Göttingen - Immer mehr Fahrschüler in Niedersachsen fallen durch die Prüfung. Die Quote der „Durchfaller“ im praktischen Teil ist nach Angaben des Kraftfahrtbundesamtes im dritten Jahr in Folge gestiegen. Sie lag 2017 bei 27,2 Prozent. 2014 waren es noch 24,8 Prozent. Im theoretischen Teil steigt die Durchfaller-Quote sogar schon seit vier Jahren in Folge – von 26,1 Prozent 2013 auf 33,9 Prozent im vergangenen Jahr.
Trotz der negativen Entwicklung schneidet Niedersachsen im Ländervergleich dabei noch relativ gut ab. Deutschlandweit lag die Durchfaller-Quote in der Theorie bei 36,8 und in der Praxis bei 28,1 Prozent.

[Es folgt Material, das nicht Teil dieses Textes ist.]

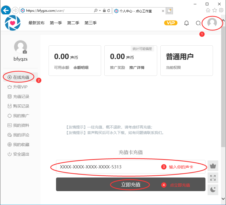
Task: Go back with the browser back arrow
Action: [x=6, y=11]
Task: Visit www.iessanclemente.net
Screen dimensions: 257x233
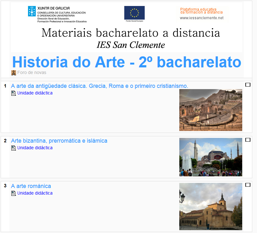Action: point(202,18)
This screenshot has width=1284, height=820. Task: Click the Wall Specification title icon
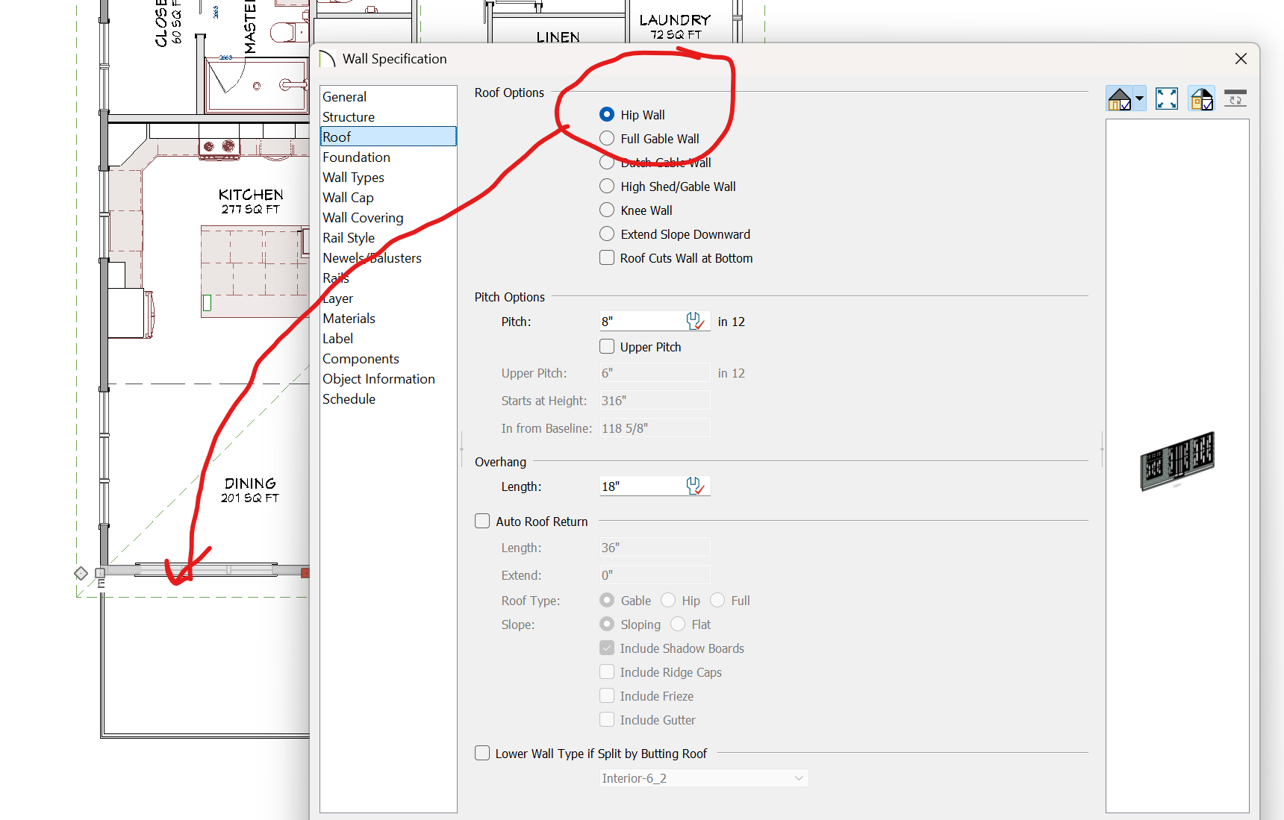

Als Gründe für die höhere „Durchfallquote“ nennt der ADAC die zunehmende Komplexität des Verkehrs und die gestiegenen Anforderungen. Der niedersächsische Fahrlehrerverband weist zudem auf die steigende Zahl von Flüchtlingen hin, die sich zu den Prüfungen melden. Für viele Migranten sei vor allem der theoretische Teil mit größeren Hürden verbunden als für deutsche Muttersprachler, sagte der Verbandsvorsitzende Dieter Quentin.